Booker had a point, but Biden was hardly the only Democrat onstage to want it “both ways.” The candidates were all quick to praise Obama the man even as they seemed to be running against certain Obama policies—almost more than they were running against Trump. (Obama has avoided taking sides in the primary.)
Read: Waiting for Obama
On health care, for instance, the common denominator was dissatisfaction with the Affordable Care Act. Nearly every candidate agreed it did not go far enough or fast enough. They simply disagree on how fast to go and how best to get there in superseding it. When Senator Kamala Harris boasted that Kathleen Sebelius, an architect of the ACA and former secretary of health and human services, had endorsed her plan, Representative Tulsi Gabbard attacked Sebelius as a shill for the health-care industry. Even Senator Michael Bennet, staking out a moderate view, pressed for the public option for insurance that Obama rejected.

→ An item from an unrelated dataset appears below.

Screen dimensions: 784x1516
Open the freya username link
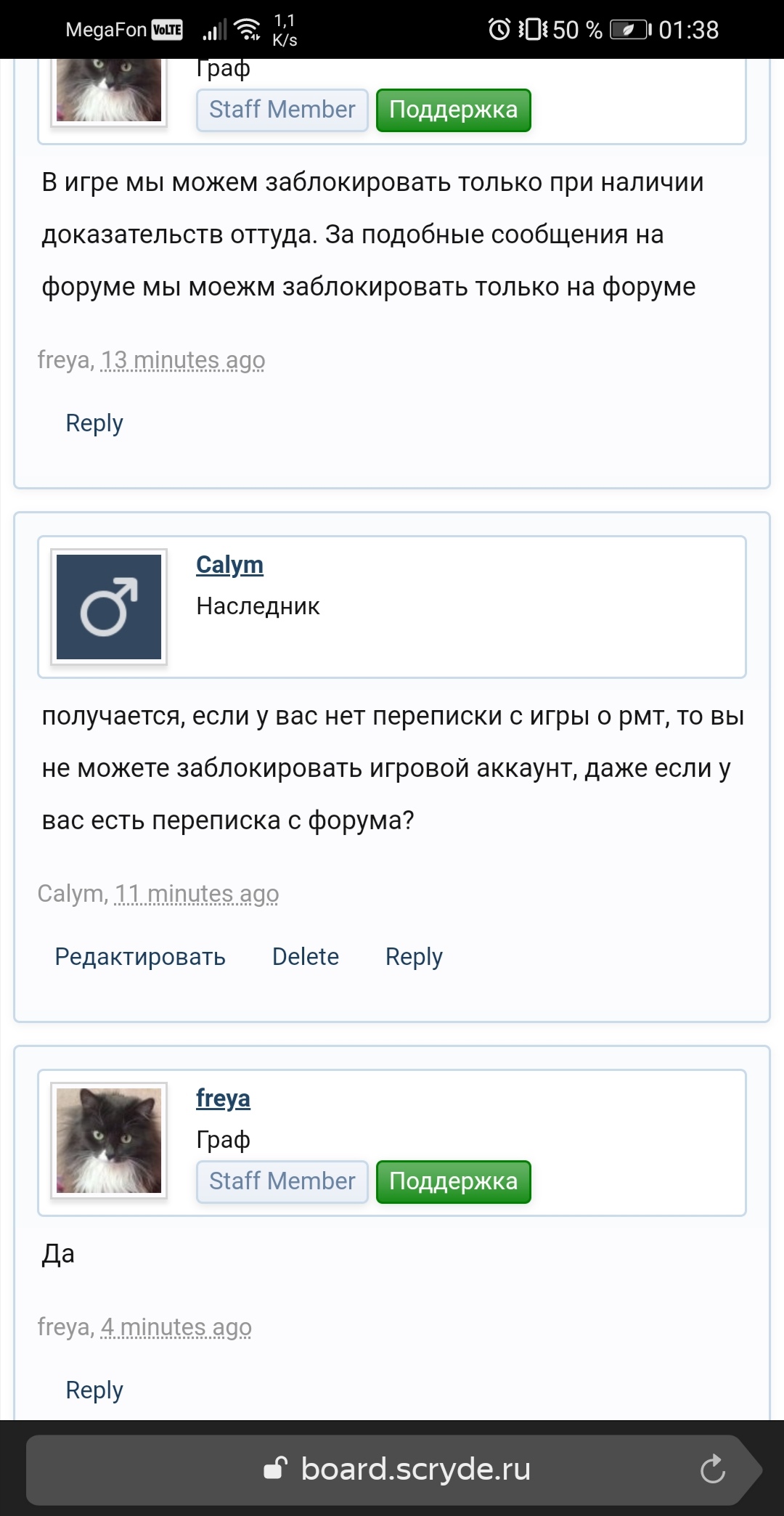pos(222,1099)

Biden also conceded that the ACA needs updating. “Obamacare is working,” he said, adding: “The way to build this and get to it immediately is to build on Obamacare. Go back and take back all the things that Trump took away and provide a public option.”
Later, the former vice president sought to use Obama as a shield against attacks from rivals on racial-equality issues, including criminal-justice reform and school integration.

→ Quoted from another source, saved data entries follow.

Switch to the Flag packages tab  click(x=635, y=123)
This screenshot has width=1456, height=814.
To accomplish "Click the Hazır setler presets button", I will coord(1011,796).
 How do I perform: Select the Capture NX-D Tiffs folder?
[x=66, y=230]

“I find it fascinating, everybody is talking about how terrible I am on these issues,” Biden said. “Barack Obama knew exactly who I was. He had 10 lawyers do a background check and everything about me on civil rights and civil liberties and he chose me and he said it was the best decision he made. I’ll take his judgment.”
But Harris sought to weaponize Obama against Biden. Citing Biden’s praise for segregationist Democrats with whom he served early in his Senate career, Harris said, “Had those segregationists [had] their way, I would not be a member of the United States Senate, Cory Booker would not be a member of the United States Senate, and President Obama would not have been in a position to nominate him to the place he holds.”
Julián Castro, who served as secretary of housing and urban development under Obama, also praised his old boss. “We have had about 105 straight months of positive job growth, the longest streak in American history,” Castro said. “Eighty months was due to President Obama. Thank you, Barack Obama.”
The question to Biden about deportation—first asked by a moderator, but then pointedly brought up again by New York Mayor Bill de Blasio—was the closest that anyone onstage would get to criticizing Obama directly. Still, the candidates’ statements on health insurance and border security show that the critical consensus among Democratic presidential hopefuls has moved significantly to the left of Obama since he left office.